Enemigo declarado de la francmasonería, se entregaba a un peligroso juego. Se había iniciado en Berlín y se prohibía frecuentar las logias vienesas para tener los oídos cerca del poder y avisar a sus hermanos en caso de amenaza seria. Partidario de las reformas predicadas por José II, esperaba que el régimen se liberalizara.

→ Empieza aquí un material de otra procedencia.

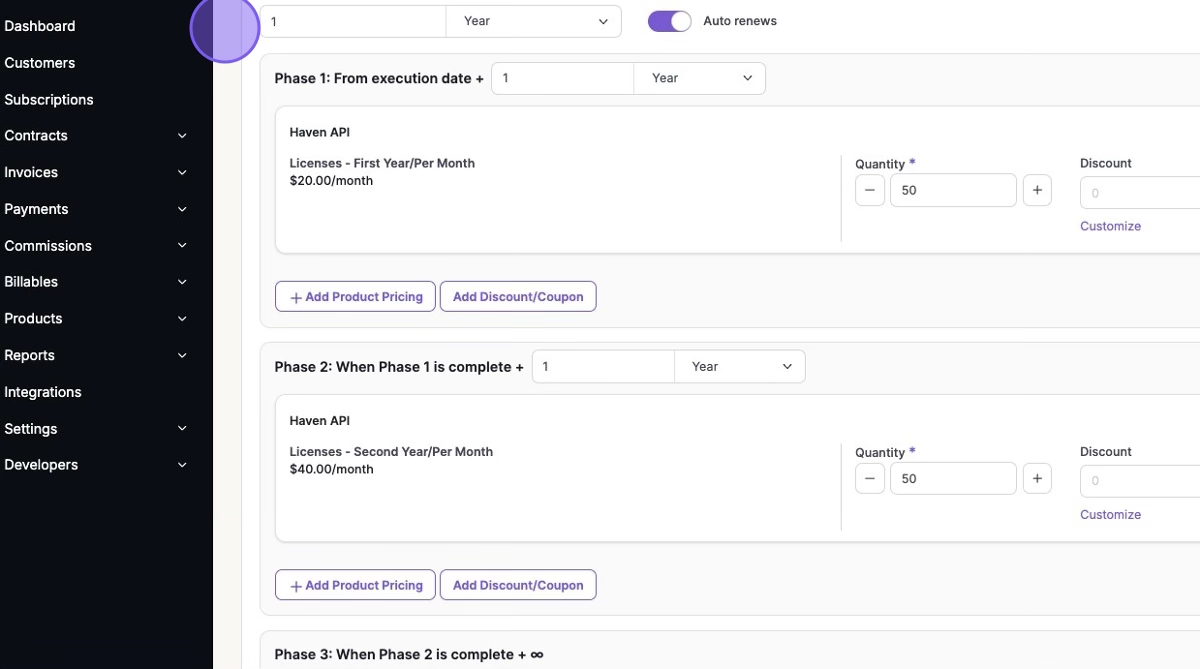Focus the Phase 1 Quantity input field
This screenshot has width=1200, height=669.
952,190
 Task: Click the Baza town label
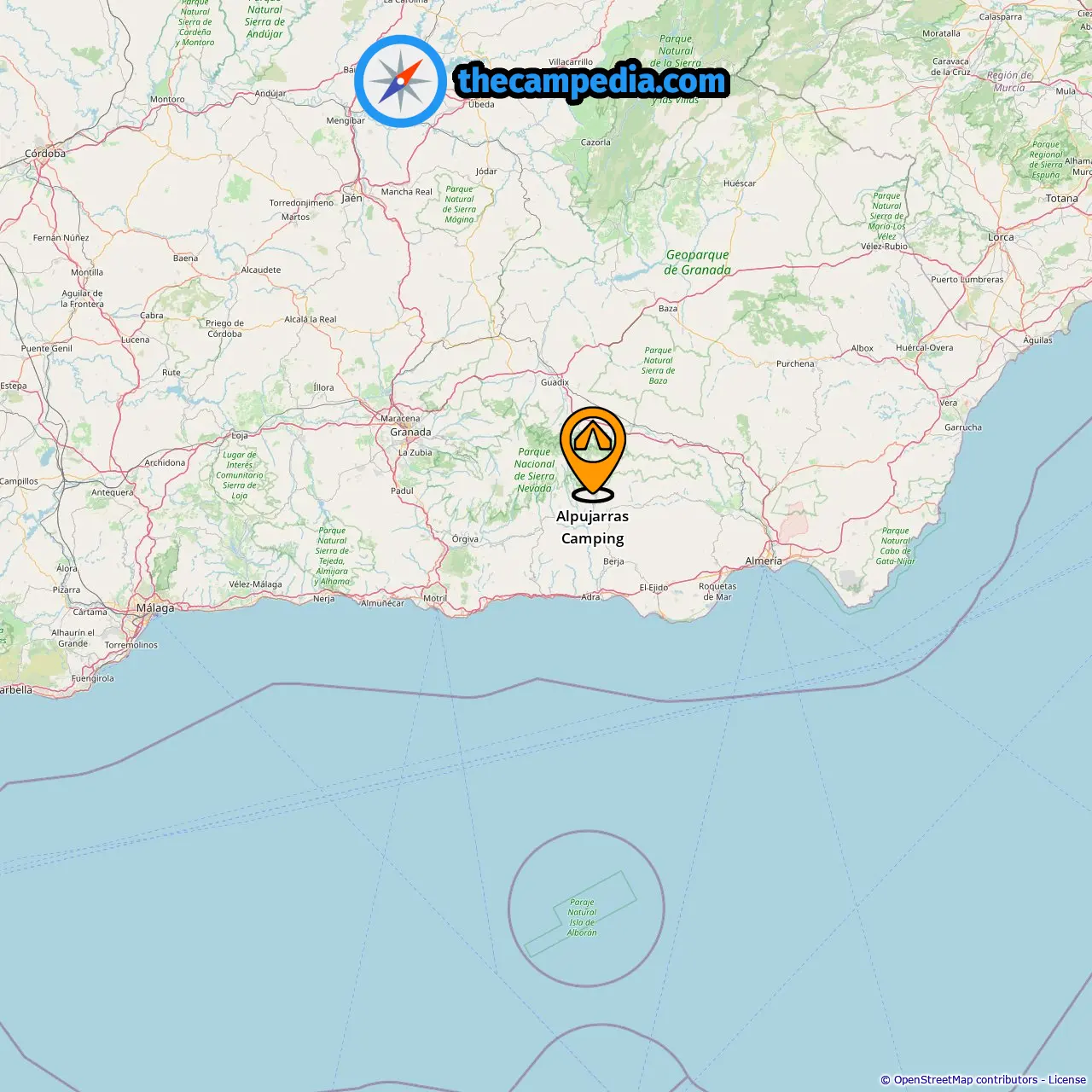pos(668,309)
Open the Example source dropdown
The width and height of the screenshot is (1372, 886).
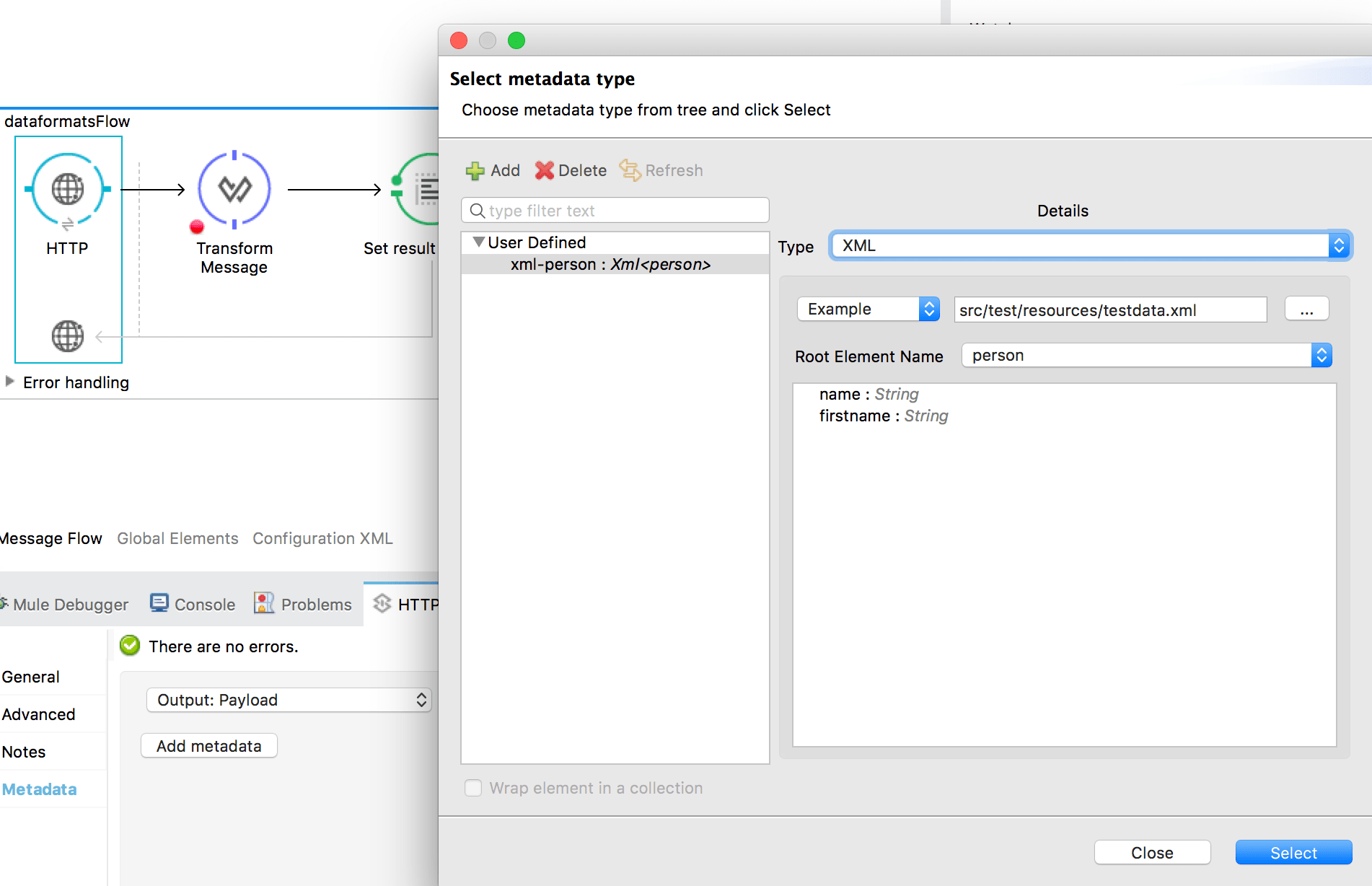pyautogui.click(x=868, y=310)
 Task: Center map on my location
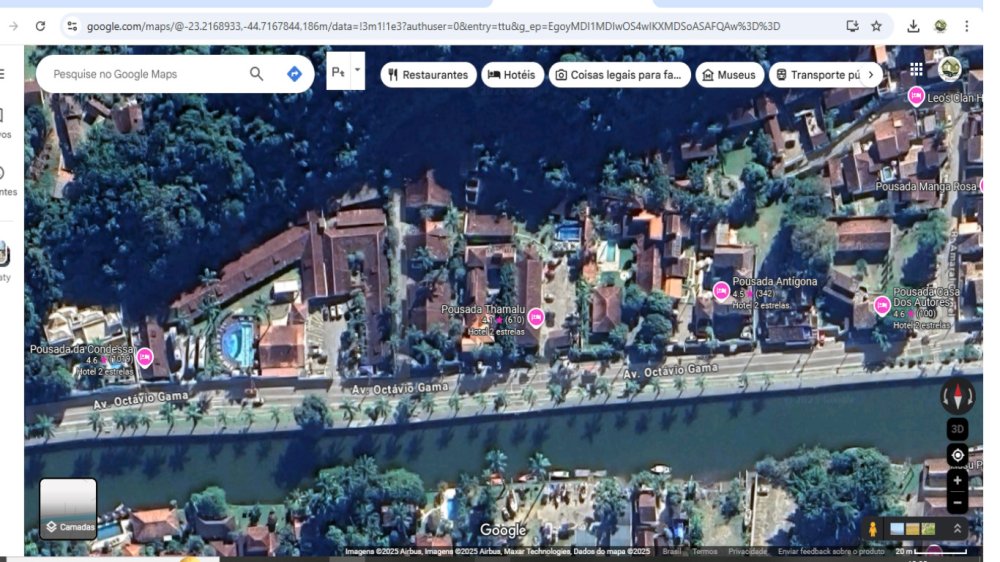pos(957,455)
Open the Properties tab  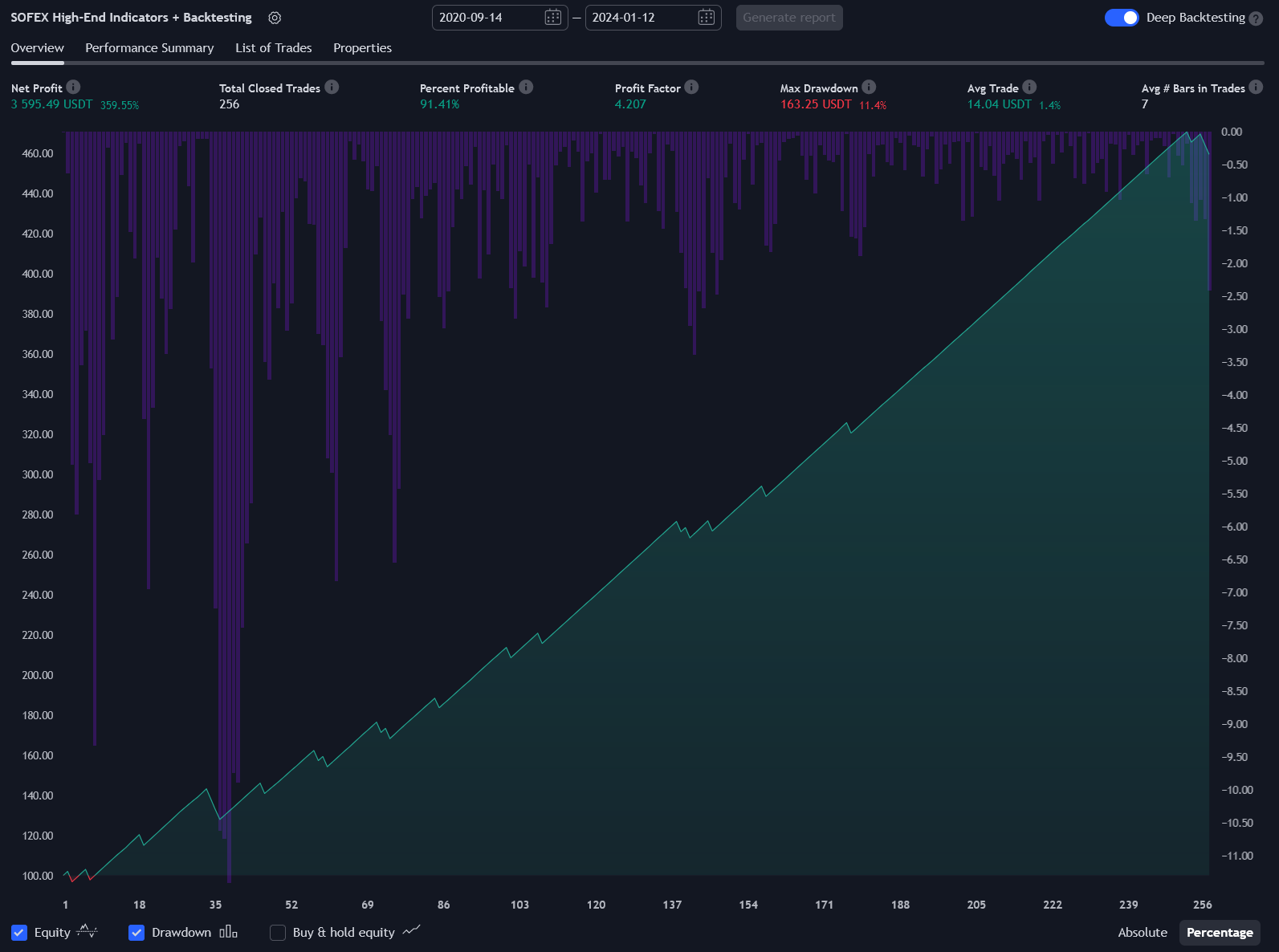362,48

Entre Ignaz von Born, austero, profundo y silencioso, y Gottfried van Swieten, vividor y voluble, a la corriente más condescendiente le costaba pasar. Sin embargo, Thamos pretendía asociarlos para que edificaran el templo y participaran, cada cual según su propio genio, en la iniciación del Gran Mago.

El primero lo sabía todo del segundo, y a la inversa. La preocupación fundamental del trío era saber si existía una cabeza pensante, agazapada en alguna parte de Viena y encargada de perseguir a los francmasones.

—No he obtenido de ello información alguna digna de fe —declaró Von Born—. Todas las logias de Viena están vigiladas de una forma más o menos estrecha, pero nadie ha oído hablar de otro responsable, salvo el ministro del Interior.

—He tenido ocasión de entrevistarme con el jefe de la policía —precisó Gottfried van Swieten— y hemos compartido nuestra desconfianza con respecto a la francmasonería. Según él, la emperatriz María Teresa se ocupa personalmente de ese caso. ¿Lo habrá entregado a un hombre de confianza, y cómo desenmascararlo? Hacer demasiadas preguntas levantaría sospechas.

—No corráis riesgo alguno, barón.

—¿Y vos, Thamos, cómo escapáis a la policía de la emperatriz?

—Viajo mucho y dispongo de varios domicilios. En cuanto aparece un movimiento masónico que podría ser útil a la iniciación, debo apreciar su importancia. A pesar de las dificultades con las que nos enfrentamos, es preciso seguir construyendo el templo aquí, en Viena.

—¿Cuándo cruzará el umbral el Gran Mago? —preguntó el mineralogista.

—Ni el hombre ni el músico están listos aún —respondió el egipcio—. Tanto por su parte como por la nuestra, queda mucho trabajo por hacer.